EXERCISE:
Exactly the lines from the one containing "729x494 pixels. How" through the end of the data, and nothing more, should be retyped; pictures stay out.

RECORDS PROVIDED:
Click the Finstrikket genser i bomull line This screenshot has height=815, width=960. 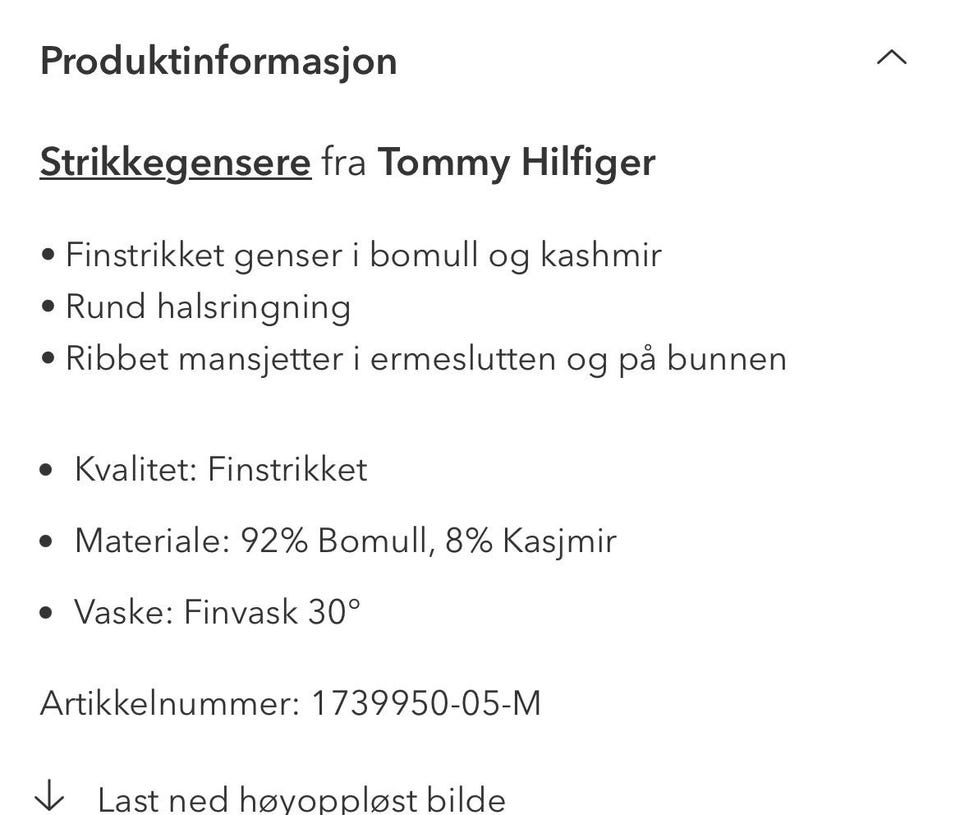click(363, 255)
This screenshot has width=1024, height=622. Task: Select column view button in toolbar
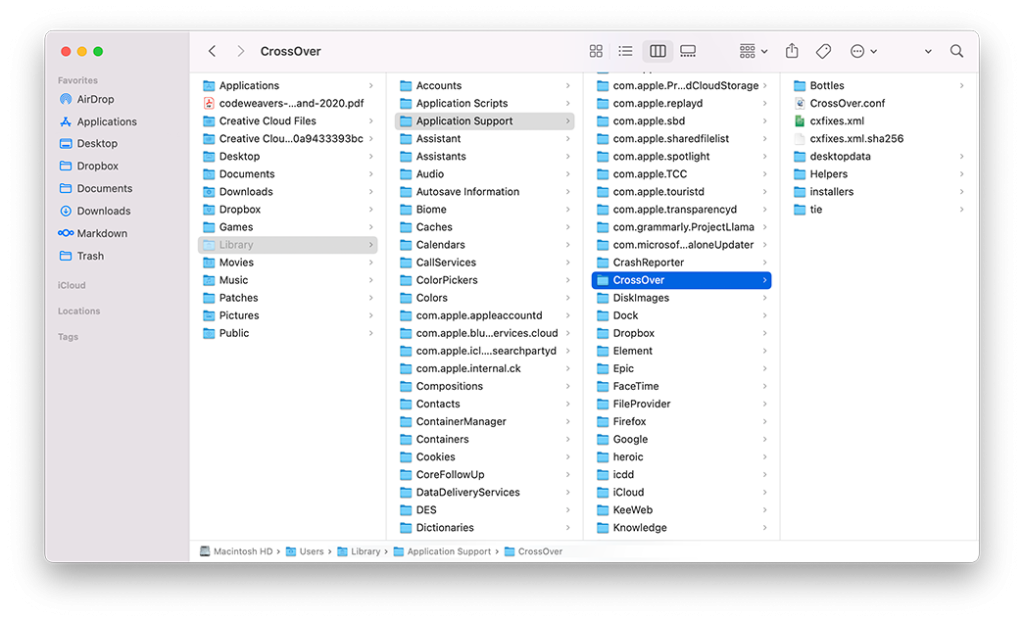click(657, 51)
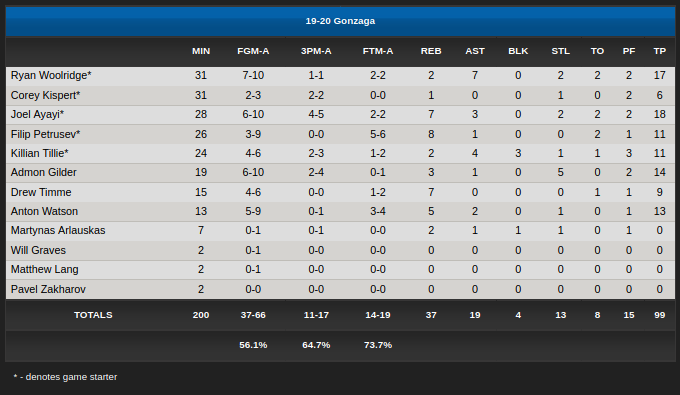680x395 pixels.
Task: Click the AST column header
Action: coord(475,51)
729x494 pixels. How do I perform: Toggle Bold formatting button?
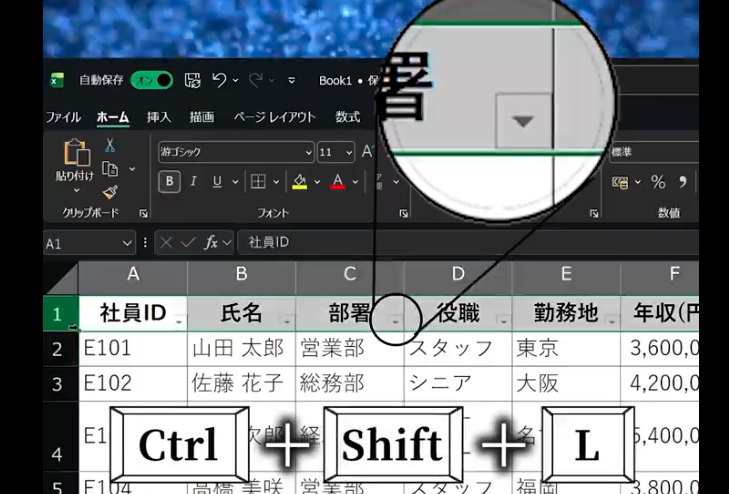pyautogui.click(x=170, y=182)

YOUR RESPONSE:
729x494 pixels. How do I perform: Toggle Bold formatting button?
pyautogui.click(x=170, y=182)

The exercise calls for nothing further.